(SUPPLIED MATERIAL begins)

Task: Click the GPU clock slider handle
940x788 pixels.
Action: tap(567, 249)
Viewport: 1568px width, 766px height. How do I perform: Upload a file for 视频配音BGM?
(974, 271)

(SUPPLIED MATERIAL ends)

WHAT YOU SHOULD DO
Starting with the line that contains "Viewport: 1568px width, 766px", return every line through the last one of the records, exactly as written.

REPLY
Viewport: 1568px width, 766px height. How do I perform: Upload a file for 视频配音BGM?
(974, 271)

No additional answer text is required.